I found this information on the internet. It enabled me to create and locate the bolt pattern on my proposed modifications to Elmers 3-cylinder radial. Without this I was totally lost. ??? 
Locating drilled or taped holes in crank cases, cylinders, and cylinder heads is no longer a mystery to me. This is very good information for those getting started in the machining hobby. 

Link: http://www.metalwebnews.com/formulas-tables/coordinates.html

RickM..


----------



## David Morrow (Feb 28, 2009)

Alternatively, you could cheat a little. If you have a Cad program, lay out a polar grid and enter the holes where you want them using the Snap To Grid feature. Then let the program tell you the X & Y coordinates of each point. Be sure to set the program to display at least 3 decimal points.

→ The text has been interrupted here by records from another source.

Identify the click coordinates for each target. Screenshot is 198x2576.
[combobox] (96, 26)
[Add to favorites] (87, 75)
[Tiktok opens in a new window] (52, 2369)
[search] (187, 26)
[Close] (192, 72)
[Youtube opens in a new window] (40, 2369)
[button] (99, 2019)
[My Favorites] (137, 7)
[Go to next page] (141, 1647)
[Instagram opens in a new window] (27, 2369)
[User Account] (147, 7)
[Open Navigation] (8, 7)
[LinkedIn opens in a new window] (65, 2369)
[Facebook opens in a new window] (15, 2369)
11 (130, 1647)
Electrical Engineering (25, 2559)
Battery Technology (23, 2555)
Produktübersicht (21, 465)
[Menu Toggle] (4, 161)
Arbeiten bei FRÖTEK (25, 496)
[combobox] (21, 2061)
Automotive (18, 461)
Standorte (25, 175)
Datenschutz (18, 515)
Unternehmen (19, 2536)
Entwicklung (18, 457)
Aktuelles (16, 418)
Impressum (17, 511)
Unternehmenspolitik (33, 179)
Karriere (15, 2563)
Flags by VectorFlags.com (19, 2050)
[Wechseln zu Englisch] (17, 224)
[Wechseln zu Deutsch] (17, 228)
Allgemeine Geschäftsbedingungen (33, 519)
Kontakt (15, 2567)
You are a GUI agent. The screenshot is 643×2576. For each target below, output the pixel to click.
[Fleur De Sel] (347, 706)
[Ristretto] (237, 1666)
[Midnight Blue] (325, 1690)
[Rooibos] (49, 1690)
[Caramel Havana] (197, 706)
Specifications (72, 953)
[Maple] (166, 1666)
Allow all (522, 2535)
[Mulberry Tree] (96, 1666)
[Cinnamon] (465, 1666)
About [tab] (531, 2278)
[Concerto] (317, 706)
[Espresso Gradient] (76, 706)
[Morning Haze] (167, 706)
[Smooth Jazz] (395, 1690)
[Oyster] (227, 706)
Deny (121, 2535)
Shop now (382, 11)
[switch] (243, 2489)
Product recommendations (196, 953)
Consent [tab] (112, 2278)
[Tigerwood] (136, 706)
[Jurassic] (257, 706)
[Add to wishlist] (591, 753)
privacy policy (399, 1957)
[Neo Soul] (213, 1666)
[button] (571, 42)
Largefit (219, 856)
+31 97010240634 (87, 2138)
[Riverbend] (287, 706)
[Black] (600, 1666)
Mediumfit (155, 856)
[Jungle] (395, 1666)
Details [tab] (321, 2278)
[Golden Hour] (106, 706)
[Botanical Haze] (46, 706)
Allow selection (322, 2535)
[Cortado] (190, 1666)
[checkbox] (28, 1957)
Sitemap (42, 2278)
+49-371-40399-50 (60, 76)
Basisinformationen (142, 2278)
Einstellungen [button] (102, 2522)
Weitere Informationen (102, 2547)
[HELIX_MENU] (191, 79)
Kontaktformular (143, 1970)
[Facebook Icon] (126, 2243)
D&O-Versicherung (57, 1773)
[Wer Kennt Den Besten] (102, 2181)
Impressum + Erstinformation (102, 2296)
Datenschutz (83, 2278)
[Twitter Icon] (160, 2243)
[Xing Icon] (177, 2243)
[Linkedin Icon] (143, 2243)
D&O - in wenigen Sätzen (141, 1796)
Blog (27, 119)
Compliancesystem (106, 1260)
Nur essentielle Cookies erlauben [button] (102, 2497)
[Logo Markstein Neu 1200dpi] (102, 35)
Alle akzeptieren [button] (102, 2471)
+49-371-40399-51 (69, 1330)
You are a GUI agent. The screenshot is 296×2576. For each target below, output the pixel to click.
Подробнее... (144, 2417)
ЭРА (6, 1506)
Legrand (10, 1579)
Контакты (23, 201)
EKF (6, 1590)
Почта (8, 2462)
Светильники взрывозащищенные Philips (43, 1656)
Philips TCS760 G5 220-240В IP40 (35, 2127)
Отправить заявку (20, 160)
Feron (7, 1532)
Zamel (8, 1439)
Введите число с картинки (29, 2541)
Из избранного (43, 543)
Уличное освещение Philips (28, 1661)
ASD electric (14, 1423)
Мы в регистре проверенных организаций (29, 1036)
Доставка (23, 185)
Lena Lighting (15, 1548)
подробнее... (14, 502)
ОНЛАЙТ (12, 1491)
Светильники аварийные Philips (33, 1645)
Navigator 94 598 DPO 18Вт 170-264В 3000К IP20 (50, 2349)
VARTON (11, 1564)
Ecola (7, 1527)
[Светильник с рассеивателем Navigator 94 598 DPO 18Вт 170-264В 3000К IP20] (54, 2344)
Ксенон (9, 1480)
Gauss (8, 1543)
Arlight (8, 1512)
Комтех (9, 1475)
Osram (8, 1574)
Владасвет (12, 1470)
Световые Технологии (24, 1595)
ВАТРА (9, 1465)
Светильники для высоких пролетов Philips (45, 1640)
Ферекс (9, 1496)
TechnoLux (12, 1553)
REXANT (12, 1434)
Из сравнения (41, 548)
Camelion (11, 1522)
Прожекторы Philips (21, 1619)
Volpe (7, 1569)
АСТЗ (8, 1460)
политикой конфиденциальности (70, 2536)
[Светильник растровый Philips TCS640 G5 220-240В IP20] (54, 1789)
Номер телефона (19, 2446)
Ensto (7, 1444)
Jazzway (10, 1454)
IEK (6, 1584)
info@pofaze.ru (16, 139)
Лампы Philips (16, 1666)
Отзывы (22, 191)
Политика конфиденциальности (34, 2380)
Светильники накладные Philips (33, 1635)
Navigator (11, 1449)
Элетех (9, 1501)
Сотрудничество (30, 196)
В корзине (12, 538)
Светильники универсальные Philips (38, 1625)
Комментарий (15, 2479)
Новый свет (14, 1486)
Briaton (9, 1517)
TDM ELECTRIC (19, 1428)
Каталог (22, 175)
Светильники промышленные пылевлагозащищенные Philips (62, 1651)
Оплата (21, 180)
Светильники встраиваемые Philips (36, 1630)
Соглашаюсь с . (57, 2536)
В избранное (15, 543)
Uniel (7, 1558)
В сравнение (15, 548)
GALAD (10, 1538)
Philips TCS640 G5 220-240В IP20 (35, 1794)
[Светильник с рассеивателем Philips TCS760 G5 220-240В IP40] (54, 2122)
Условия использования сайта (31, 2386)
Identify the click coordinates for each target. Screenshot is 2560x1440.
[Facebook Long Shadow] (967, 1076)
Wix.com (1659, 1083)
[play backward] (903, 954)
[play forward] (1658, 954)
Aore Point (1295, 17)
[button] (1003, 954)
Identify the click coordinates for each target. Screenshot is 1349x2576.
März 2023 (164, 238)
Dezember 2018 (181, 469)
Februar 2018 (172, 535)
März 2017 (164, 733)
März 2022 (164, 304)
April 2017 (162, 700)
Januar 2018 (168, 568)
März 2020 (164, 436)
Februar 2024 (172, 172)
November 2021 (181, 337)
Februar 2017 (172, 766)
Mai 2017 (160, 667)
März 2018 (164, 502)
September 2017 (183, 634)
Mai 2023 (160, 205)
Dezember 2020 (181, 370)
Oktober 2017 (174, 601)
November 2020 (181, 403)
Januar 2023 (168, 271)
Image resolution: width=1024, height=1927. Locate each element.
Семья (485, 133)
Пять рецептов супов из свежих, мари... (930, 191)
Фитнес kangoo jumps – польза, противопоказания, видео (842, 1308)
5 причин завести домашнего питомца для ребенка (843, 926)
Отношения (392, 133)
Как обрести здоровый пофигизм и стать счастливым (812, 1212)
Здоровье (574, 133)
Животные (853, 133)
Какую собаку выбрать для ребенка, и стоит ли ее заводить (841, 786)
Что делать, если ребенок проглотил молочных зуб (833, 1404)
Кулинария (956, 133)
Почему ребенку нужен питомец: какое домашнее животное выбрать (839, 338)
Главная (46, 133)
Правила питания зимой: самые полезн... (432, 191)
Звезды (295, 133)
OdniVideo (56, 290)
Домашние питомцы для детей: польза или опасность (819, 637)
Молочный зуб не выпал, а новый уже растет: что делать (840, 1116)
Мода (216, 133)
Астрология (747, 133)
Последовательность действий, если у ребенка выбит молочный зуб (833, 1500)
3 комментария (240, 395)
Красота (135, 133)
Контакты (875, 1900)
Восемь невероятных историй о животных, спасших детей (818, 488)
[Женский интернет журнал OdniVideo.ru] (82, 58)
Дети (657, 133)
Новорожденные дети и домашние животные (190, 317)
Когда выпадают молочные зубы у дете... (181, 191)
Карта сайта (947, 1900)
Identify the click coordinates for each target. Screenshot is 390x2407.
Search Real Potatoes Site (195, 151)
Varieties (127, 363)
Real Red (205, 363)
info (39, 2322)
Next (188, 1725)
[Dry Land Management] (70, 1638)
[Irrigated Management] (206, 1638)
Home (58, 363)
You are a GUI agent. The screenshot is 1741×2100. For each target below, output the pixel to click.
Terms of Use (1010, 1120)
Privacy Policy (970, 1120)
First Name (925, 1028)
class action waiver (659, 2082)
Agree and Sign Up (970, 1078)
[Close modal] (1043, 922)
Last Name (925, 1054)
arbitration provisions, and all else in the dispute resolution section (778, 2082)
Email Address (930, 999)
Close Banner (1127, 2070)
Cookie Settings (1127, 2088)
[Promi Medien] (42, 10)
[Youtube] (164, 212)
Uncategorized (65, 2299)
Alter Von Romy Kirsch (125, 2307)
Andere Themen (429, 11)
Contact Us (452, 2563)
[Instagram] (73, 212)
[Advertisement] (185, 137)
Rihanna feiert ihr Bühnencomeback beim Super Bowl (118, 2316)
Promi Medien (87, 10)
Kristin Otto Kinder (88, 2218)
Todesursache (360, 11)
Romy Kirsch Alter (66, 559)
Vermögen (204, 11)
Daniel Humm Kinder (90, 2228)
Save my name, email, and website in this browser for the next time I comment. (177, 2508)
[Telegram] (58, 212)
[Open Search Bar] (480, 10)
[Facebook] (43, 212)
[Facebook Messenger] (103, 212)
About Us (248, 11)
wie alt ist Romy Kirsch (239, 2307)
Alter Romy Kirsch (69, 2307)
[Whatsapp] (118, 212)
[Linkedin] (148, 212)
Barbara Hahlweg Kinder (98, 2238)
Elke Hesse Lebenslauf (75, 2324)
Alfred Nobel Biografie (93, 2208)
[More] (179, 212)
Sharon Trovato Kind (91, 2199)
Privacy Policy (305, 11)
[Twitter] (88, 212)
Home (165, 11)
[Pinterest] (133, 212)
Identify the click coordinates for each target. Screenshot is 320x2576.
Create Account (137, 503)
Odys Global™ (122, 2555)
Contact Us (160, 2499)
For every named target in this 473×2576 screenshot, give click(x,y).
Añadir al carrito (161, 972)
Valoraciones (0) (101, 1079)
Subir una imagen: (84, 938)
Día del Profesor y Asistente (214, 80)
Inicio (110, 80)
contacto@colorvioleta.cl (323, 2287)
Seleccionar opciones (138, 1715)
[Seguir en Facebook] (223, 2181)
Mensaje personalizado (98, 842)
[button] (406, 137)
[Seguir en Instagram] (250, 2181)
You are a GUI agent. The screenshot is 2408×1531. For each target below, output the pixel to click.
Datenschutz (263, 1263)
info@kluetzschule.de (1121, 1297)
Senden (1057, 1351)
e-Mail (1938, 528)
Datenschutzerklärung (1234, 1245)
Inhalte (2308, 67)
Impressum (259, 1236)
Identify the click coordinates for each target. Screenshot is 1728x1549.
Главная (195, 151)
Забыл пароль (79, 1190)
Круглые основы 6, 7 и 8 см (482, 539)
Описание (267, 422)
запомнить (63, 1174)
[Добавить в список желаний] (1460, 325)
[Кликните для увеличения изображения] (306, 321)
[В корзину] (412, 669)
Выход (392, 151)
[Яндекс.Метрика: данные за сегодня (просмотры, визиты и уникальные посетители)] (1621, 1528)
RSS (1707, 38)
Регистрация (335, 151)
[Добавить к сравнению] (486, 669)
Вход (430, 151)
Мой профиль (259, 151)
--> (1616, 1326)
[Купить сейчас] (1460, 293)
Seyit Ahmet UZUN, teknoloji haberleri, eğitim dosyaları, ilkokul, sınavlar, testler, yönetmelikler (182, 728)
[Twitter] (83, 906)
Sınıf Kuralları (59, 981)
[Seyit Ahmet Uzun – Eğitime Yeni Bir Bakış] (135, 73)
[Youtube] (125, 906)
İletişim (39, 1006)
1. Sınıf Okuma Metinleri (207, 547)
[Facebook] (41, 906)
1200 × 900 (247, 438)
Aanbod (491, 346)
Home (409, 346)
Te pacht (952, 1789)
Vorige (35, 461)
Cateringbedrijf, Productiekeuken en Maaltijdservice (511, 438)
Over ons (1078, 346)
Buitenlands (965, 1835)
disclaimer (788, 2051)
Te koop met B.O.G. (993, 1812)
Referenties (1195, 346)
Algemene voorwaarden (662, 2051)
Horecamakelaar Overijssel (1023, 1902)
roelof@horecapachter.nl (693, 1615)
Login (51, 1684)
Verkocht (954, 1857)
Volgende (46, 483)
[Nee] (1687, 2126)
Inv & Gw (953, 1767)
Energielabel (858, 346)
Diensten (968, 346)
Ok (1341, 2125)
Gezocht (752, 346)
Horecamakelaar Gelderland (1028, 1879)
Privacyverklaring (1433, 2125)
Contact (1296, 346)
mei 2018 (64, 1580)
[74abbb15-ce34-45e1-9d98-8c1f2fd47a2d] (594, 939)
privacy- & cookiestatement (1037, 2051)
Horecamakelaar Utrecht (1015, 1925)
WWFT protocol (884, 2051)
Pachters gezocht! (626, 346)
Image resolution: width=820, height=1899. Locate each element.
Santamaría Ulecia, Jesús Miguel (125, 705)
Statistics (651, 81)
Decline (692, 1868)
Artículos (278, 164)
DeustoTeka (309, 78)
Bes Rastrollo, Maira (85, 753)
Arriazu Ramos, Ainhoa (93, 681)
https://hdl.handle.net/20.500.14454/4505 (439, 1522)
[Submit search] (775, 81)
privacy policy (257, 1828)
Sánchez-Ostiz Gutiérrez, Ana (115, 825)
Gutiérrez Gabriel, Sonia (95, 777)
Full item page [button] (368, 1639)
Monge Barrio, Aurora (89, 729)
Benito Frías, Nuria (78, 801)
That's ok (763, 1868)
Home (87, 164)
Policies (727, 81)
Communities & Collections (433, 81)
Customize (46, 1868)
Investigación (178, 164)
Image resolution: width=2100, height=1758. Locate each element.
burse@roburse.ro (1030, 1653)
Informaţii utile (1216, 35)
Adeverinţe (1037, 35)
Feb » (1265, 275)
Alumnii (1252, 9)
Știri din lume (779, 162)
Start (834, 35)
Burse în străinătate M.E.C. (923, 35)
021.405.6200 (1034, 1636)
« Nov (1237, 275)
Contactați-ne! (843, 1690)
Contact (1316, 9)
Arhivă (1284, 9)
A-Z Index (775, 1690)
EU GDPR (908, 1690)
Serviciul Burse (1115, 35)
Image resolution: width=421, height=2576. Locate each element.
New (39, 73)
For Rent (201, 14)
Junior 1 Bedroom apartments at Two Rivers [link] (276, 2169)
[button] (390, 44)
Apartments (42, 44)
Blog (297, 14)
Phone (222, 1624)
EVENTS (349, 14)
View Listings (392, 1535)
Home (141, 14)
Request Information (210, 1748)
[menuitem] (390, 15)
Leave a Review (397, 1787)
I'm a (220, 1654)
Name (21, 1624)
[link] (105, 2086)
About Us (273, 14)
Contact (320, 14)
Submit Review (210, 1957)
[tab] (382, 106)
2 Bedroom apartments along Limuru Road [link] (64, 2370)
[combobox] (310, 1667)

In my program (TurboCad), it's called the Space Units; I'm not sure if that's generic terminology for Cad programs or not. 

If you can't manage either, post a message somewhere on the forum; someone who has a Cad program can do it for you pretty quickly.


----------



## Mike N (Feb 28, 2009)

This is a nice chart. I use AutoCad to figure out bolt circles, but the last few diagrams help to determine the diameter of a bolt circle from just 2 points. Very useful.

I converted the web page to a PDF format.

Thanks 

View attachment Bolt Circle Coordinates.pdf


----------



## Tin Falcon (Feb 28, 2009)

Not knocking the ling here are some other methods.
This info is also available in the Machinerys Handbook AKA the machinist bible. 
IIRC Marv Klotz has a program on his web page
 Bolt circles can be layed out with dividers 
 Many CNC programs and DRO,s will figure it out for you. 
Last but not least do the trig.
 Tin


----------



## mklotz (Feb 28, 2009)

The BOLTCIRC program on my page will create a printable list of coordinates for any bolt circle. If you want to lay out the circle the old-fashioned way with dividers, the CHORD program will calculate the required chord length.

If you want to derive the bolt circle radius/diameter from the chord measurement, the CSEG program will do that.


----------



## Jasonb (Mar 3, 2009)

Or there is the good old Zeuz tables

Jason


----------